The Argus II epiretinal prosthesis system allows letter and word reading and long-term function in patients with profound vision loss
- Lyndon da Cruz1,
- Brian F Coley2,
- Jessy Dorn3,
- Francesco Merlini2,
- Eugene Filley4,
- Punita Christopher3,
- Fred K Chen1,5,
- Varalakshmi Wuyyuru3,
- Jose Sahel6,
- Paulo Stanga7,
- Mark Humayun3,8,
- Robert J Greenberg3,
- Gislin Dagnelie9,
- for the Argus II Study Group
- 1NIHR Biomedical Research Centre for Ophthalmology, Moorfields Eye Hospital, London, UK
- 2Second Sight Medical Products, Inc, Lausanne, Switzerland
- 3Second Sight Medical Products, Inc, Sylmar, California, USA
- 4Retina Foundation of the Southwest, Dallas, USA
- 5Centre for Ophthalmology and Vision Science, Lions Eye Institute, University of Western Australia, Nedlands, Western Australia
- 6Centre Hospitalier National d'Ophtalmologie des Quinze-Vingts, Paris, France
- 7Manchester Biomedical Research Centre, Manchester Royal Eye Hospital, University of Manchester, Manchester, UK
- 8Doheny Eye Institute, Los Angeles, California, USA
- 9Johns Hopkins Hospital, Lions Vision Center, Baltimore, Maryland, USA
- Correspondence to Lyndon da Cruz, NIHR Biomedical Research Centre for Ophthalmology, Moorfields Eye Hospital, 162 City Road, London EC1V 2PD, UK;
- Received 17 January 2013
- Accepted 28 January 2013
- Published Online First 20 February 2013
Background Retinal prosthesis systems (RPS) are a novel treatment for profound vision loss in outer retinal dystrophies. Ideal prostheses would offer stable, long-term retinal stimulation and reproducible spatial resolution in a portable form appropriate for daily life.
Methods We report a prospective, internally controlled, multicentre trial of the Argus II system. Twenty-eight subjects with light perception vision received a retinal implant. Controlled, closed-group, forced-choice letter identification, and, open-choice two-, three- and four-letter word identification tests were carried out.
Results The mean±SD percentage correct letter identification for 21 subjects tested were: letters L, T, E, J, F, H, I, U, 72.3±24.6% system on and 17.7±12.9% system off; letters A, Z, Q, V, N, W, O, C, D, M, 55.0±27.4% system on and 11.8%±10.7% system off, and letters K, R, G, X, B, Y, S, P, 51.7±28.9% system on and 15.3±7.4% system off. (p<0.001 for all groups). A subgroup of six subjects was able to consistently read letters of reduced size, the smallest measuring 0.9 cm (1.7°) at 30 cm, and four subjects correctly identify unrehearsed two-, three- and four-letter words. Average implant duration was 19.9 months.
Conclusions Multiple blind subjects fitted with the Argus II system consistently identified letters and words using the device, indicating reproducible spatial resolution. This, in combination with stable, long-term function, represents significant progress in the evolution of artificial sight.
■ ■ ■ ■ ■ ■ ■
§ ABOUT THIS TASK
Condense the paragraph of the Argus II retinal prosthesis abstract that begins "Methods We report a prospective" into a short bulleted list that keeps its main facts.

§ PROVIDED INFORMATION
■ ■ ■ ■ ■ ■ ■
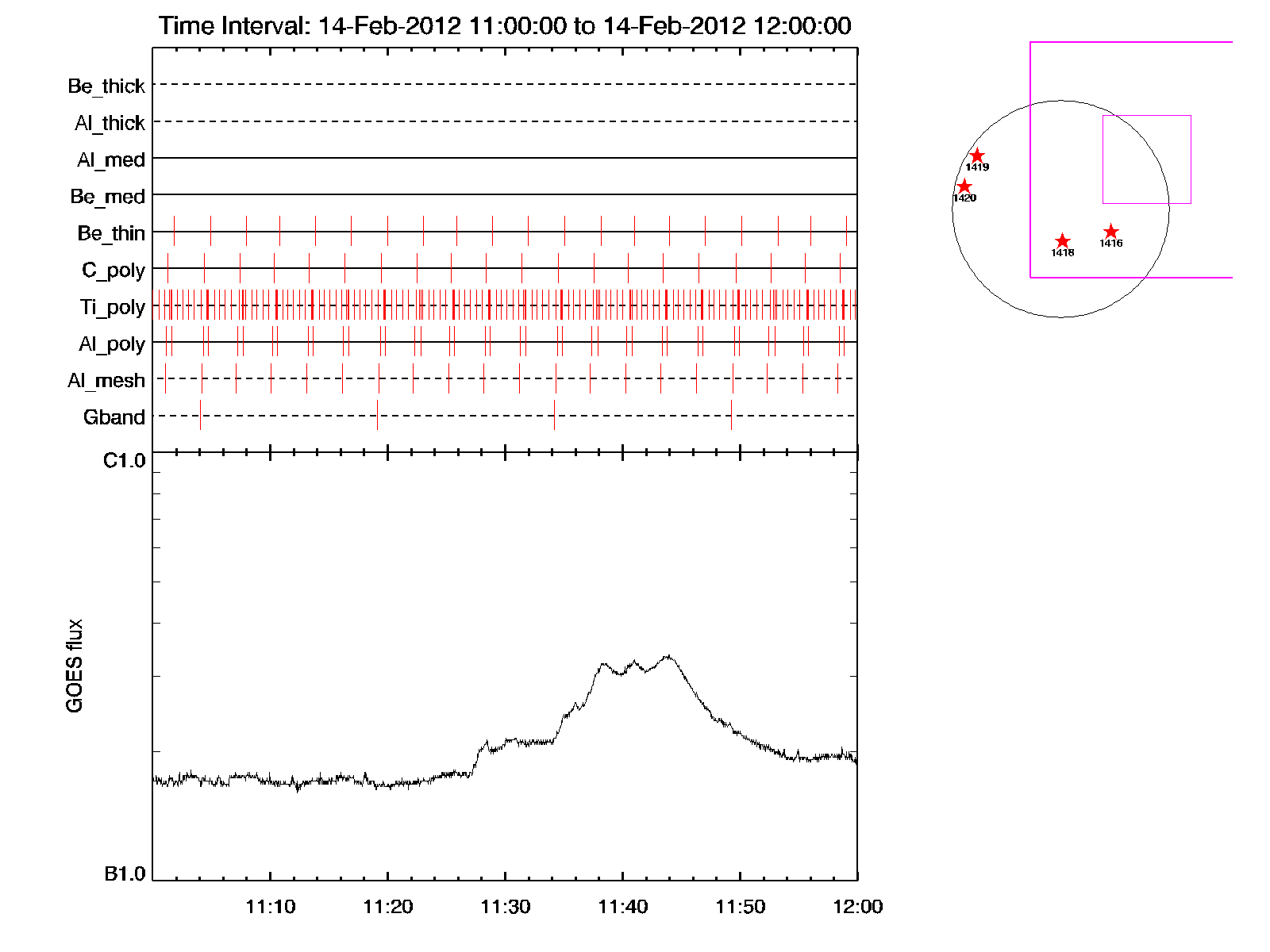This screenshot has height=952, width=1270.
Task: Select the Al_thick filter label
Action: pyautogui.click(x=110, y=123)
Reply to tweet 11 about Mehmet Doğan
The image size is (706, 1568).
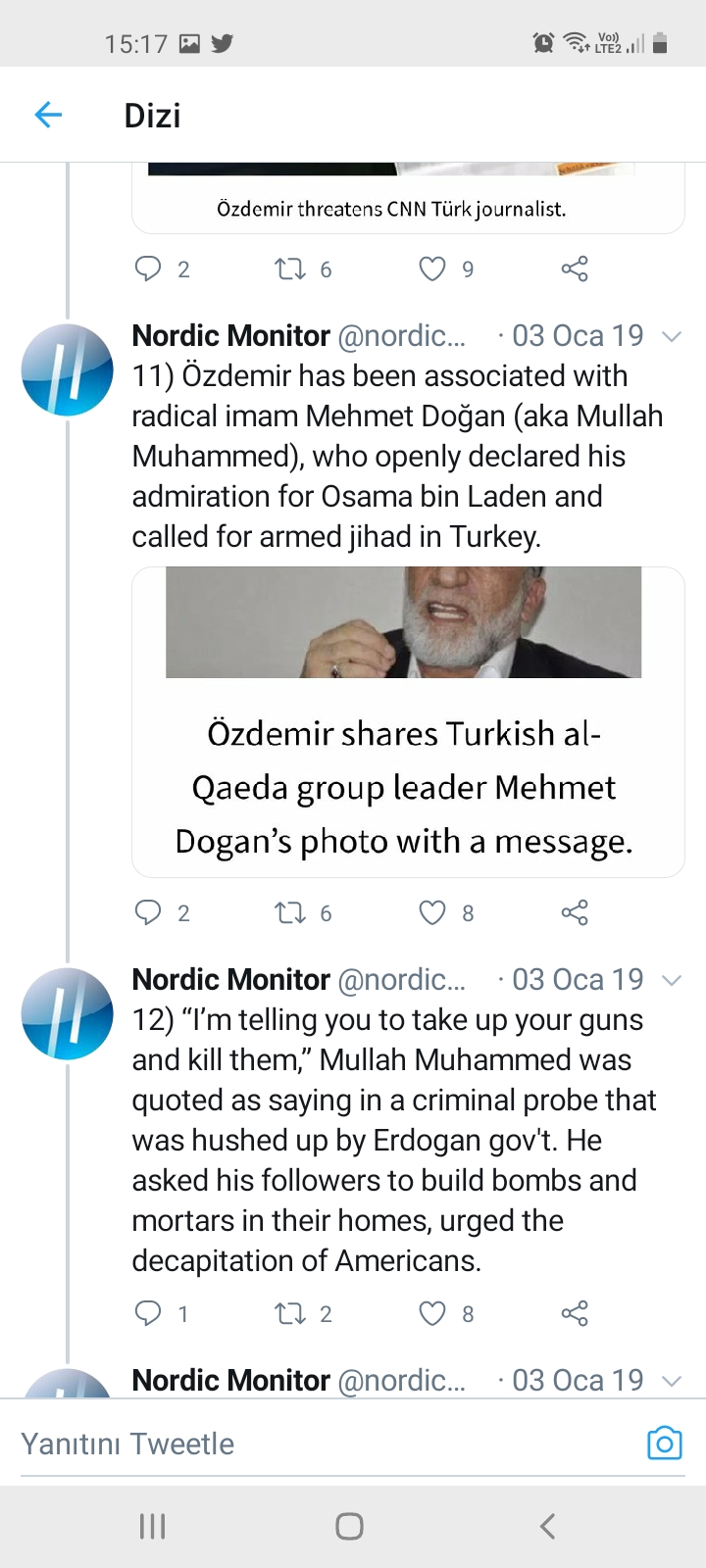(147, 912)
■ ■ ■ ■ ■ ■ ■
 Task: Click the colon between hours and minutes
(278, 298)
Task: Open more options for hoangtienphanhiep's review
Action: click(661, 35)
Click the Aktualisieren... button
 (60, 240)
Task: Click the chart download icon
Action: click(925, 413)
■ ■ ■ ■ ■ ■ ■
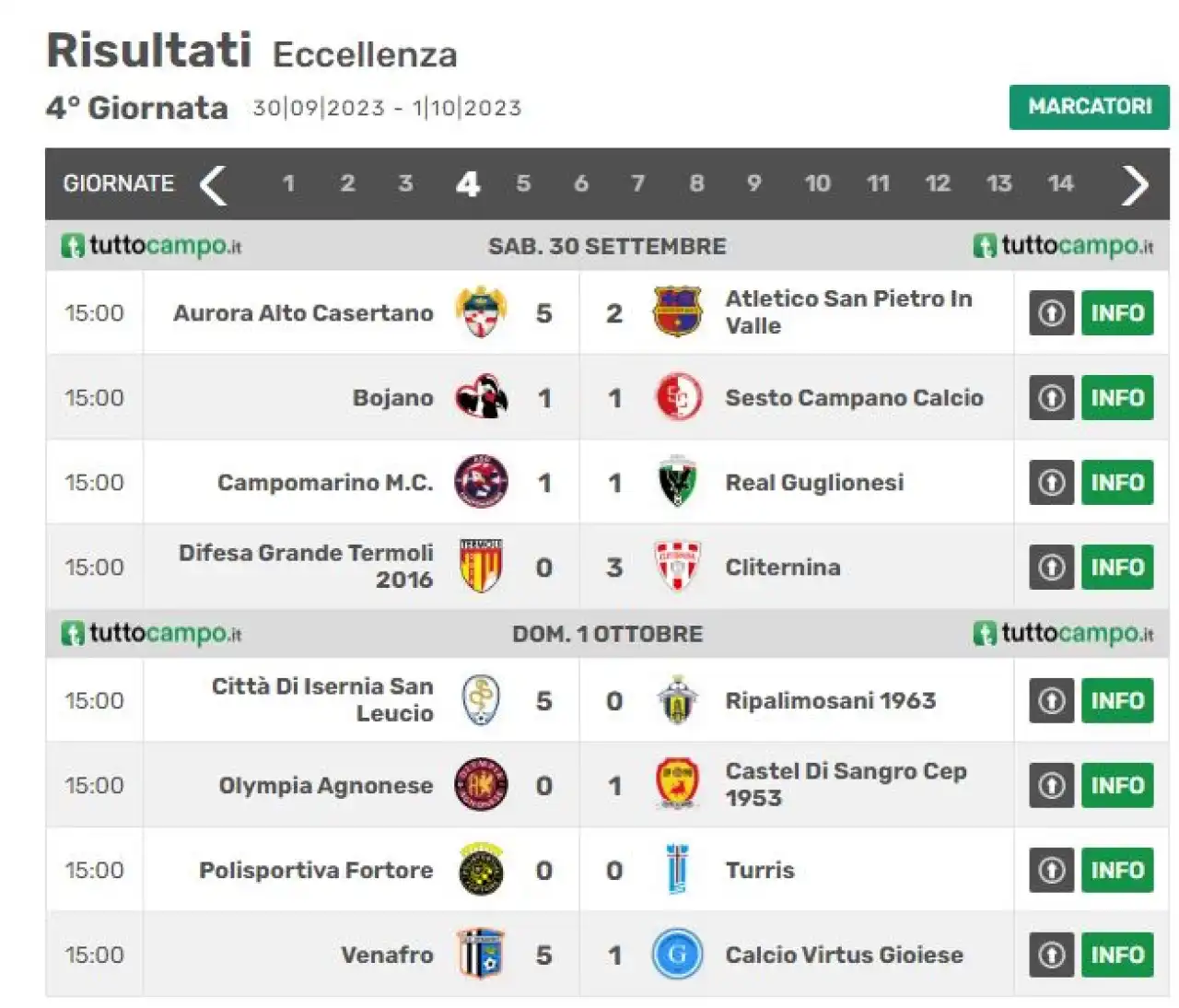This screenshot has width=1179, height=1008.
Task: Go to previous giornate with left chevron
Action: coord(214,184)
■ ■ ■ ■ ■ ■ ■
§ PROBLEM SOLUTION
- Design: a prospective, internally controlled, multicenter trial of the Argus II system
- Participants: 28 subjects with light perception vision, each given a retinal implant
- Tests: controlled, closed-group, forced-choice letter identification, plus open-choice identification of two-, three- and four-letter words